According to the Department, the balance in the reserve account to be considered for the purpose of the statutory requirement under section 34(3) is as on December 31,1966, and not as on December 31,1967, in view of the directors' report in presenting the accounts for the year ended December 31,1967. Therefore, according to the Department, as per the directors' report, a sum of Rs.16,00,000 was withdrawn from the earlier years' reserve and on account of that there was shortfall of the reserve in the earlier years infringing the provisions of section 34(3) of the Act. At the same time, the Department failed to take into account the other portion of the balance-sheet as on December 31,1967, wherein a sum of Rs.32.00,000 was shown as the excess profit which was appropriated towards the reserve for development rebate. Accordingly, Rs.16,00,000 which was directed to be taken out from the earlier years' reserve was made good by adjusting the said ,sum of Rs.16,00,000 from and out of the said Rs.32,00,000 which was the excess profit as on December 31,1967. If that is so, there is an excess provision of Rs.16,00,000 transferred to the profit and loss account. By the same process, a sum of Rs.16,00,000 which was directed to be taken out for the purpose of payment of dividend form the earlier years' reserve was adjusted out of the profit of Rs.32,00,000 which remains with the assessee as on December 31,1967. If that is so, it cannot be said that there is any shortfall in the earlier years as contended by the Department.

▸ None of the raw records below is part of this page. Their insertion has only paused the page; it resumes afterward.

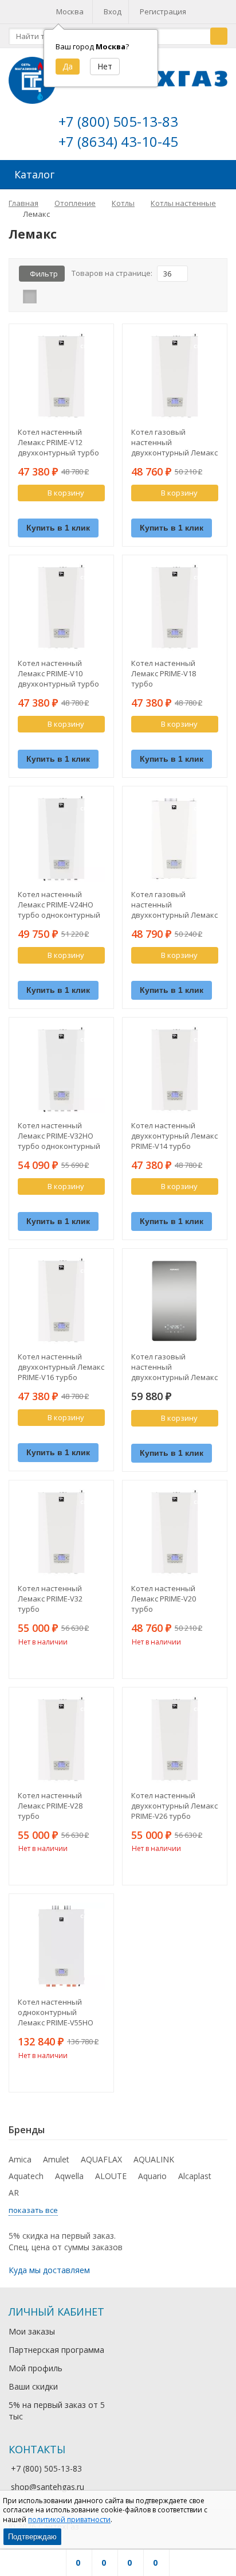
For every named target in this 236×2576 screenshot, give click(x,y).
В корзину (66, 493)
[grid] (30, 296)
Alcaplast (194, 2175)
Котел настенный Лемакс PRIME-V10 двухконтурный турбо (58, 673)
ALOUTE (111, 2175)
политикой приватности (69, 2519)
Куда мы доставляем (49, 2270)
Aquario (152, 2175)
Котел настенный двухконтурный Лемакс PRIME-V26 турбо (174, 1805)
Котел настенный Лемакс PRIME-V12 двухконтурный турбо (58, 442)
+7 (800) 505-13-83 (118, 121)
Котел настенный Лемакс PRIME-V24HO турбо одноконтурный (59, 904)
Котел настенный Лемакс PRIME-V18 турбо (163, 673)
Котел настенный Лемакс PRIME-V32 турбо (50, 1598)
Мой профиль (35, 2368)
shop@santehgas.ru (47, 2486)
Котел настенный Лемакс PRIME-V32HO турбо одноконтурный (59, 1135)
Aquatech (26, 2175)
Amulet (56, 2159)
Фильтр (44, 273)
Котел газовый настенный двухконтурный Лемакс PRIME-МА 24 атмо (174, 904)
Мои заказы (32, 2331)
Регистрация (163, 11)
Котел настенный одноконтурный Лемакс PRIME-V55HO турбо (55, 2012)
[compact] (65, 296)
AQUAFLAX (101, 2159)
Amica (20, 2159)
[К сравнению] (81, 512)
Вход (112, 11)
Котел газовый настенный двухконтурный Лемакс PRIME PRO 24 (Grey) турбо (174, 1366)
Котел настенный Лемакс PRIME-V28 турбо (50, 1805)
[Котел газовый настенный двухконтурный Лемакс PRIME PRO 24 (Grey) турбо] (174, 1300)
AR (14, 2192)
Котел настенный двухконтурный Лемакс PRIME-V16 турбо (61, 1366)
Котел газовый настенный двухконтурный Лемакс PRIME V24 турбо (174, 442)
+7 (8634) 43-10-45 (118, 141)
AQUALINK (153, 2159)
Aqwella (69, 2175)
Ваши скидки (33, 2386)
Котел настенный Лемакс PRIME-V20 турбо (163, 1598)
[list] (47, 296)
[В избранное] (98, 512)
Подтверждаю (32, 2536)
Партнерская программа (56, 2349)
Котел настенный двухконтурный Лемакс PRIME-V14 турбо (174, 1135)
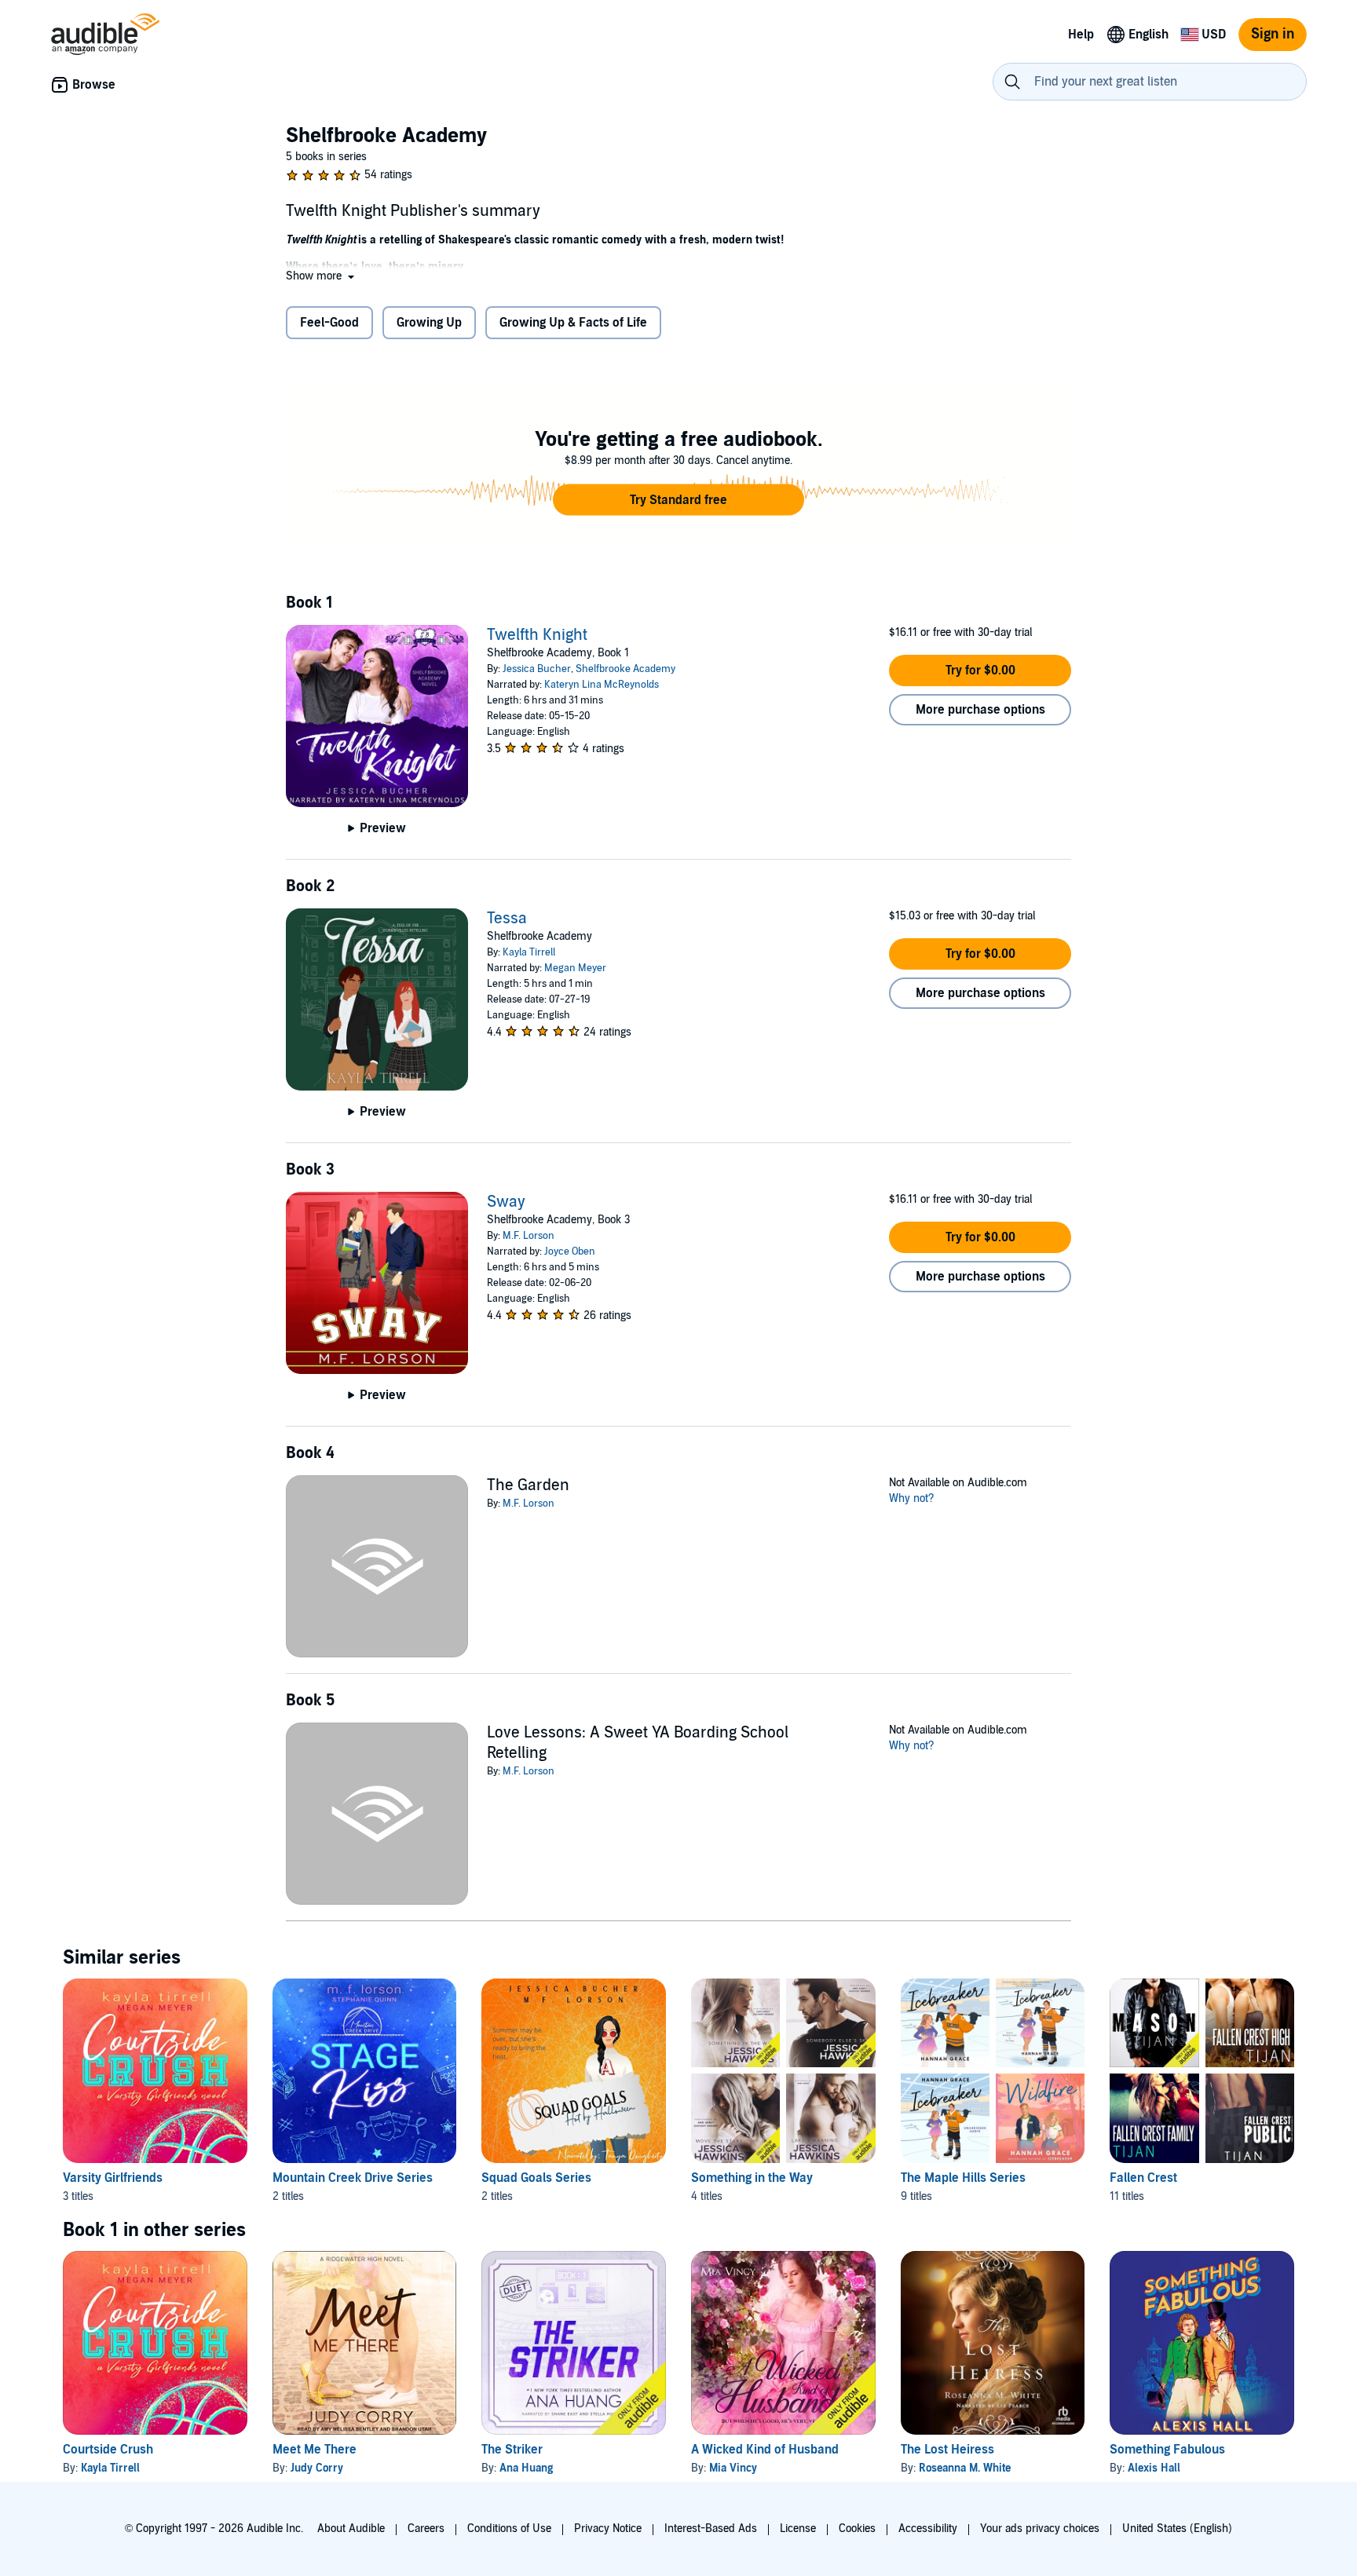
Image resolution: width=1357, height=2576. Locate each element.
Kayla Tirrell (529, 952)
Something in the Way (752, 2178)
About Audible (351, 2528)
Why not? (912, 1498)
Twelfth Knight (537, 635)
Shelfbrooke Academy (625, 669)
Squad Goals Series (536, 2178)
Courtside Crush (108, 2449)
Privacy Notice (608, 2528)
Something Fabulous (1167, 2449)
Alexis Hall (1154, 2468)
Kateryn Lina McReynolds (601, 684)
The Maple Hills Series (963, 2178)
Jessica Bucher (537, 669)
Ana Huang (526, 2468)
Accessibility (927, 2528)
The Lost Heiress (947, 2449)
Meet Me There (314, 2449)
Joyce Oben (569, 1251)
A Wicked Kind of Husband (765, 2449)
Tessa (507, 918)
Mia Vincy (733, 2468)
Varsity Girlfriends (113, 2178)
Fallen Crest (1143, 2178)
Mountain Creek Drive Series (352, 2178)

In view of this factual position, the Tribunal came to the conclusion that the assessee fulfilled the conditions as prescribed under section 34(3) of the Act and, therefore, they did not want to go into the merits of the case. These facts on record would go to show that there was no mistake apparent on the record warranting exercise of jurisdiction under section 154 of the Act. Accordingly, we are in agreement with the order passed by the Tribunal in confirming the order passed by the Appellate Assistant Commissioner on this aspect. In that view of the matter, we answer the question referred to us by the Department in the affirmative and against the Department. No costs.

M.B.A./3265/FC ??????????????????????????????????????????????????????????????????????????????? Order accordingly.